WSJ: ‘People Have Begun to Love’ Apple Maps wsj.com

Ann-Marie Alcántara, Wall Street Journal:

While Apple might not need the app to sell any more iPhones, the company’s lofty ambitions with cars and augmented-reality headsets depend on maps people actually like using.

“Maps has come a long way, and people have noticed,” Craig Federighi, Apple’s head of software, said during the company’s 2020 Worldwide Developers Conference.

About a year ago, Randall Munroe published a comic in which Apple Maps was referred to as “kind of good now”. I wrote about my then-recent experiences with Apple Maps which were, in short: pretty good directions, pretty bad place listings.

A year and a bit later, and the story remains basically the same where I live. A place listing in Google Maps will almost always give me accurate hours, and will often show when they were last confirmed by the business. In Apple Maps, I still see occasional listings for businesses which permanently closed a decade or more ago. Petroleum companies located on the ninth floor of some skyscraper are still marked as gas stations. These things are not confidence boosting, and it is no surprise to me that business hours are often inaccurate.
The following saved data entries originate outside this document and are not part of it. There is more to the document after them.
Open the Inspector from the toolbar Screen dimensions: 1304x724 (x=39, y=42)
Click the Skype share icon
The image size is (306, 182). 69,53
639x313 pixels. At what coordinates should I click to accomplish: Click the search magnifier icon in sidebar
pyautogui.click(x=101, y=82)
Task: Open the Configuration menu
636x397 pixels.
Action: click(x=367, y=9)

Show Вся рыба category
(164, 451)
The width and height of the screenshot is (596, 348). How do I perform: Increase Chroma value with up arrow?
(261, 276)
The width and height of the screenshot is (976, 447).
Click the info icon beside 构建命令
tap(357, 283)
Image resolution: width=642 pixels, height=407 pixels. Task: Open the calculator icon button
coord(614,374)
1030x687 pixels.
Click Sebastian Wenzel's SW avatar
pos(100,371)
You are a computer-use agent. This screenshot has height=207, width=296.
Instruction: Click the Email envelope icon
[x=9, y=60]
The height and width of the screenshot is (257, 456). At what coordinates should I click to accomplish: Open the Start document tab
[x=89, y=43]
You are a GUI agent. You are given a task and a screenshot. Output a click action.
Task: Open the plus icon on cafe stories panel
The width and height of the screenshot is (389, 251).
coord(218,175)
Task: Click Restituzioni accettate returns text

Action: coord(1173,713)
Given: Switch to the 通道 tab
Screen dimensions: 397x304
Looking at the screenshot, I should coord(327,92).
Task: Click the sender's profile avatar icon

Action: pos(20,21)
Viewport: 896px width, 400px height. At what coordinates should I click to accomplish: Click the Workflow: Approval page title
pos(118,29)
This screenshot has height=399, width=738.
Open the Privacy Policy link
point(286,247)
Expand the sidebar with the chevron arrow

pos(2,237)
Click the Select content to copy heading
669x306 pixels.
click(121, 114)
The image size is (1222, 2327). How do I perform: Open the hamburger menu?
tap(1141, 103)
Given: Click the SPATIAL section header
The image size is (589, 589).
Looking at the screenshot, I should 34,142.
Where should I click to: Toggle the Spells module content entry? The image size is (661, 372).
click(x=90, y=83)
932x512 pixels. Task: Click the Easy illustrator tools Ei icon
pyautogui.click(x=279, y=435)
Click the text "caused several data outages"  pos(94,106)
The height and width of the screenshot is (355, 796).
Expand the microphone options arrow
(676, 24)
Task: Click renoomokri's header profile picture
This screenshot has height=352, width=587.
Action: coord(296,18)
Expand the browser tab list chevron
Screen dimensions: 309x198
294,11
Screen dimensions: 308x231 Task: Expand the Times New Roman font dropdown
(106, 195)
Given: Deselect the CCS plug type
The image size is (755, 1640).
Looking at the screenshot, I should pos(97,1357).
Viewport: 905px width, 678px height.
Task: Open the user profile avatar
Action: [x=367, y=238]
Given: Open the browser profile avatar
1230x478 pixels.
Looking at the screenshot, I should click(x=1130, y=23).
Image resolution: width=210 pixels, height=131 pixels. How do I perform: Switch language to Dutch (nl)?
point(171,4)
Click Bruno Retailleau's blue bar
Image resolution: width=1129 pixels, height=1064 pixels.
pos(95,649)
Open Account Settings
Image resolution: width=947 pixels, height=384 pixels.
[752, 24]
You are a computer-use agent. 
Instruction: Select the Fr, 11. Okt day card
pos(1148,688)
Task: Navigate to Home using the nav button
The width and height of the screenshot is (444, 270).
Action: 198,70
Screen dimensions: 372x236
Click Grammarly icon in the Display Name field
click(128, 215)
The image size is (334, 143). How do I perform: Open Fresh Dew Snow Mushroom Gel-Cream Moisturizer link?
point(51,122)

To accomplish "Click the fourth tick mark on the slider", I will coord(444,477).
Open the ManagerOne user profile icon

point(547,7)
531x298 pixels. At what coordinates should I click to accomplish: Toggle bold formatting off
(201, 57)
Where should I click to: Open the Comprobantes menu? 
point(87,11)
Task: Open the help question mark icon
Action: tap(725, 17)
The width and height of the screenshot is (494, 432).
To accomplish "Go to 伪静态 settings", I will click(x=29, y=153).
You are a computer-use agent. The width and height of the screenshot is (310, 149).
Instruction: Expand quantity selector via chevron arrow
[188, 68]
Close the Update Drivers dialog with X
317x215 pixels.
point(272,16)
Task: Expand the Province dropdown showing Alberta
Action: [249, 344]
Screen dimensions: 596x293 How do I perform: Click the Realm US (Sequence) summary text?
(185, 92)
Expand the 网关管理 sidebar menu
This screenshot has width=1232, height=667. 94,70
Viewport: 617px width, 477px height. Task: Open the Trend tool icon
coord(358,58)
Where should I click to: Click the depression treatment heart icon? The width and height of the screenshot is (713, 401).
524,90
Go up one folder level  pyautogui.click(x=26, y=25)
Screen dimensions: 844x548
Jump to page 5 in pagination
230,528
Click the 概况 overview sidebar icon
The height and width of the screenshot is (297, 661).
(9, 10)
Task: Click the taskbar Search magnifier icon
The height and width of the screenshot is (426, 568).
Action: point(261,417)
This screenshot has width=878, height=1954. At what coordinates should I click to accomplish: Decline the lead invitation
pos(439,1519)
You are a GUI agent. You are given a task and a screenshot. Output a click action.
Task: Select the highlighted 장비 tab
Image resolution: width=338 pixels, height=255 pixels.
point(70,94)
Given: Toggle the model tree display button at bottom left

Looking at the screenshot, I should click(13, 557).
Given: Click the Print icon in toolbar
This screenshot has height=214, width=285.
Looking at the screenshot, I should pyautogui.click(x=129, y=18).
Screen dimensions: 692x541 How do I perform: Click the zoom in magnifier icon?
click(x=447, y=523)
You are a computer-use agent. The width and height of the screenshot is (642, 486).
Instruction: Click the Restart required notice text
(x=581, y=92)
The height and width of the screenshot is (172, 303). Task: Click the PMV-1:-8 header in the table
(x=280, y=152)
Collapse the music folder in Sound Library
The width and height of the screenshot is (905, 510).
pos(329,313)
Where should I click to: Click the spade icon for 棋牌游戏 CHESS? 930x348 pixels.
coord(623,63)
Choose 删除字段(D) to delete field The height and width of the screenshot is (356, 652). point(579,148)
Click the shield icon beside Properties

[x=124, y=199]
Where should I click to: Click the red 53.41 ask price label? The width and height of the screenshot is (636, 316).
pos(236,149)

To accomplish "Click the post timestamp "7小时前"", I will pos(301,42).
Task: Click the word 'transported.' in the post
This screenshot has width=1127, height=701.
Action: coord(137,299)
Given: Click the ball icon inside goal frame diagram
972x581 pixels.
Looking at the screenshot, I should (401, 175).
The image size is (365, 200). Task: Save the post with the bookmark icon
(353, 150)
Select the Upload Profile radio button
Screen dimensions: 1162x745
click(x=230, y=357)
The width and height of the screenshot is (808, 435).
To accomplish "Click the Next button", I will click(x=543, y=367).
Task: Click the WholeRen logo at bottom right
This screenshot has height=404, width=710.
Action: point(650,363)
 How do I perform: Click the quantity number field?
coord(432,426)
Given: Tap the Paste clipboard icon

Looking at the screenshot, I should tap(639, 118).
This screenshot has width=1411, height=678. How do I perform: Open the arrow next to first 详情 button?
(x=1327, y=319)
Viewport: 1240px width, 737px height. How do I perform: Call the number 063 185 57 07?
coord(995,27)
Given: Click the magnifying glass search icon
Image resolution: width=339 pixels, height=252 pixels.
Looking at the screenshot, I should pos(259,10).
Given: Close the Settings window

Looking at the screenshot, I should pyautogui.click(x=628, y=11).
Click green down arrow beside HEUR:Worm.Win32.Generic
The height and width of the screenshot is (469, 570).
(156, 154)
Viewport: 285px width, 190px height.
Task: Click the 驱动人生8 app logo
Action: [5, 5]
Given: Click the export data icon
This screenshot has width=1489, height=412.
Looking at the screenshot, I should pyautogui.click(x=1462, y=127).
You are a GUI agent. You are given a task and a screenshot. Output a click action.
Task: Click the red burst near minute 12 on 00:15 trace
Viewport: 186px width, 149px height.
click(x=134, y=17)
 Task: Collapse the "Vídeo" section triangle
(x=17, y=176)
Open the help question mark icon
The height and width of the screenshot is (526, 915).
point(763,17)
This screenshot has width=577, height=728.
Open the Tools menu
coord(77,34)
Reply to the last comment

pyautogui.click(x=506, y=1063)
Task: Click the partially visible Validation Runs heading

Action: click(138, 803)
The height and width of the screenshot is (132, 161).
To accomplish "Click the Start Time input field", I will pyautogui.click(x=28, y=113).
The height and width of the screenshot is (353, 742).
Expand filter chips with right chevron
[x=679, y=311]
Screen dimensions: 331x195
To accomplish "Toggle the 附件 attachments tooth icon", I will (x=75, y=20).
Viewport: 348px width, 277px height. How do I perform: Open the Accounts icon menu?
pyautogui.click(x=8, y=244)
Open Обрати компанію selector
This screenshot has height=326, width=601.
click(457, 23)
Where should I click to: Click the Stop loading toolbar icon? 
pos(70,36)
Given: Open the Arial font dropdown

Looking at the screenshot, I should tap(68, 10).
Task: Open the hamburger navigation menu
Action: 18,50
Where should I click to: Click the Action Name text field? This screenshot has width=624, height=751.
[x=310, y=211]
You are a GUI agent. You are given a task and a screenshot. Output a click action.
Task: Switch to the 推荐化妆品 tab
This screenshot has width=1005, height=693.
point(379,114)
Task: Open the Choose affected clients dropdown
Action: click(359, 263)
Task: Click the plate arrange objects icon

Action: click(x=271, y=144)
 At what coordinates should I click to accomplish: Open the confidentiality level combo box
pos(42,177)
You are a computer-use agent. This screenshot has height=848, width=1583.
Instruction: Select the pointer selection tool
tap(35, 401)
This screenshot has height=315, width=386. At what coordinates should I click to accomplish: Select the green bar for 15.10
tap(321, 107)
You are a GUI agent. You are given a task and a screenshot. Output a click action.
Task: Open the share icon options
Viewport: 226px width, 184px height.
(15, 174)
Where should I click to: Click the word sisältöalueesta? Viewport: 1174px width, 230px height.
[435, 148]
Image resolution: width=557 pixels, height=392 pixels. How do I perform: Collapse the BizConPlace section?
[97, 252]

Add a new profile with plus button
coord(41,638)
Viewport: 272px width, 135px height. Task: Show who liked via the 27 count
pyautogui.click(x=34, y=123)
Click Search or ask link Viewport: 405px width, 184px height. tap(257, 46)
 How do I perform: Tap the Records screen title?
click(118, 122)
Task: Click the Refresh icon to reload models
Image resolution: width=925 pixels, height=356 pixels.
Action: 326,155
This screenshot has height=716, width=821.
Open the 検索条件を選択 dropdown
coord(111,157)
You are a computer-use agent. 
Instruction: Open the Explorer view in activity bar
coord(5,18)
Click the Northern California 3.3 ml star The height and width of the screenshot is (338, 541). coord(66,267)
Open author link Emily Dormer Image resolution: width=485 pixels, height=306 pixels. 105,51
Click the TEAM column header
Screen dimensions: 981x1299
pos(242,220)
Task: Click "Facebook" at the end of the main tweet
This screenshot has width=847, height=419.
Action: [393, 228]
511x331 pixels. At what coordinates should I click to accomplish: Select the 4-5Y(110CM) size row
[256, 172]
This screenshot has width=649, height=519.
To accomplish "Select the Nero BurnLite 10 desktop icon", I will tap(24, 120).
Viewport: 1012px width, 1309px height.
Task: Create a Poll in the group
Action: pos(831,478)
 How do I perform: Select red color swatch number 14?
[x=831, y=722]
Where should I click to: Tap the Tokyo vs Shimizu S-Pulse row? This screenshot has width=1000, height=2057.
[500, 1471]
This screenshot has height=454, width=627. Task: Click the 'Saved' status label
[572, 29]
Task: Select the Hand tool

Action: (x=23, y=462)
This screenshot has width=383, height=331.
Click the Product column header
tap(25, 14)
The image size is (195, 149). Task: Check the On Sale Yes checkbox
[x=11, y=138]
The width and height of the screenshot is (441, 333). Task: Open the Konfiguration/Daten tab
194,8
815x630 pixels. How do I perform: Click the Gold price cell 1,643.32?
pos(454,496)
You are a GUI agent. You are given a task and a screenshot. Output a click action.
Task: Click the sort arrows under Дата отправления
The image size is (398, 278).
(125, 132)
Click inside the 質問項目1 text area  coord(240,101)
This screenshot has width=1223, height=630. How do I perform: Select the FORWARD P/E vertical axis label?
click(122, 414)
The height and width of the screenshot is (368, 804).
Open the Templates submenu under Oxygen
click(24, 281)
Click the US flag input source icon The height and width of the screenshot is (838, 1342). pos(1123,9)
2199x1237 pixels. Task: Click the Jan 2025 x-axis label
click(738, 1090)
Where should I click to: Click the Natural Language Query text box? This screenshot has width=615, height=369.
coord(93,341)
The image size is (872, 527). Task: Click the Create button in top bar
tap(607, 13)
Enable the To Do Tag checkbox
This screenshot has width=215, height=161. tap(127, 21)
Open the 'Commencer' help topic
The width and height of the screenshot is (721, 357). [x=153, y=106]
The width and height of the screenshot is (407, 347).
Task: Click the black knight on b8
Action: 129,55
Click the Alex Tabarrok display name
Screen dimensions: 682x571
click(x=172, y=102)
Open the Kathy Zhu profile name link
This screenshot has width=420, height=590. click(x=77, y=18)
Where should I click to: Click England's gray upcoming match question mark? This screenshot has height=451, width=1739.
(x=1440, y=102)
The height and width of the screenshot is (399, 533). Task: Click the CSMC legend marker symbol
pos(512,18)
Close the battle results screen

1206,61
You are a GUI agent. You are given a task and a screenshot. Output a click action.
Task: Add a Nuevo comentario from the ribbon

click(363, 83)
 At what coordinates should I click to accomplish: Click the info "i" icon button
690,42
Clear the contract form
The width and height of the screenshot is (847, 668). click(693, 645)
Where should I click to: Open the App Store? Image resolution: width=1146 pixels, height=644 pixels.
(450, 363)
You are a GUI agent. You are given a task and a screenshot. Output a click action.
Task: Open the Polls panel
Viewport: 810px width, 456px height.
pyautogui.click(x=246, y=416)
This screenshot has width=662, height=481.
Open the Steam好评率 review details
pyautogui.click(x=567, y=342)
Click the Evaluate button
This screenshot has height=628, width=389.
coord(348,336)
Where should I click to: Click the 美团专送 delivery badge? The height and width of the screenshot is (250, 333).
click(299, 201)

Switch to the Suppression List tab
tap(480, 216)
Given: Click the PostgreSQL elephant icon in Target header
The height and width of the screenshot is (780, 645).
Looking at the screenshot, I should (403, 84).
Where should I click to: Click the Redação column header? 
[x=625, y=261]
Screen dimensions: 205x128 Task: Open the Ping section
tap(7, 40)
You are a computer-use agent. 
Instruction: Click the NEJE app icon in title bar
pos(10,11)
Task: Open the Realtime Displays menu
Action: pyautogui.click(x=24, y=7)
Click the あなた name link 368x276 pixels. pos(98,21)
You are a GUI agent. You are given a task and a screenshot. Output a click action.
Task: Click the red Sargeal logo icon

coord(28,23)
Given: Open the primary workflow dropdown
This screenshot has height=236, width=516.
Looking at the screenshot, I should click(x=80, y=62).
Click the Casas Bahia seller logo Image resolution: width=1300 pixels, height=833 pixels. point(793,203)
Then there are missing features like cycling directions, announced with iOS 14. Three years later, only three cities in Canada have been updated with support — none of them Calgary — which, I suppose, beats Spain where they are only available in Barcelona.

Apple Maps is eleven years old but it does not feel nearly as capable or reliable as Google Maps did at the same age in 2016. I prefer it for directions but, for everything else, it is still catching up.